Table 11: How the as.longitudinal-function works on an object called data. Lines starting with > refer to commands in R. The first command displays the object. This object is then the input of the as.longitudinal-function. The third command displays this output of the function, transformed.data. The last command displays the attribute order, which is the key between the old and new node identification numbers.

A main issue with longitudinal network datasets is that the severing of ties is often not recorded. For example, we know that an email was sent, but we do not know when the tie between the sender and receiver is broken. There are several ways of estimating the severing of ties, such as the introduction of a smoothing window (e.g. Kossinets and Watts, 2006; Panzarasa et al., 2009). This method assumes that social ties are severed if there has been a prolonged period of time with no interaction (i.e. the length of the window). A function that allows for the severing of ties after a set amount of time and adds negative ties (i.e., where the fourth column is -1) in longitudinal datasets is add_window_to_longitudinal_data.

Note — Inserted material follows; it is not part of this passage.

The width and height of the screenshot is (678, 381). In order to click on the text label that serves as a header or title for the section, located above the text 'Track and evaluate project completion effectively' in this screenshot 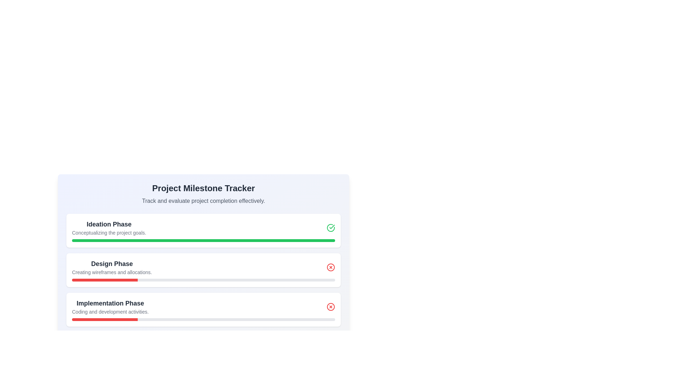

Since longitudinal datasets are richer in detail than static weighted ones, the function longitudinal_data_to_edgelist was created to transform a longitudinal network into a static network. This function is particularly useful when studying the evolution of static network measures over time (e.g. Kossinets and Watts, 2006; Panzarasa et al., 2009). A possible application of add_window_to_longitudinal_data and longitudinal_data_to_edgelist-functions to the Online Social Network (see Chapter 1) is illustrated in Figure 18. The Figure shows both cumulative networks (i.e., ties are never severed) and networks constructed with smoothing windows of 2, 3, and 6 weeks. Both panels in Figure 18 highlight the vulnerability of network measures to the use of a smoothing window. Panel a suggests that there is only a small core of users that actively use the virtual community at the end of the observation period. An analysis of the cumulative network at that point would be heavily influenced by the majority of users that only used the network in the first 6 weeks, and would not reflect the current activities that are occurring in the community. This could bias network measures and, ultimately, the analysis. Panel b shows the evolution of one possible measure, the clustering coefficient (Chapter 2). In particular, the clustering coefficient measured on the active core fluctuates greatly and is mostly below the value found in the cumulative network.

Figure 18: Impact of smoothing windows on network measures in the Online Social Network: a) number of nodes with degree greater than 0; b) the clustering coefficient (Eq. 2). These figures are based on Panzarasa et al. (2009).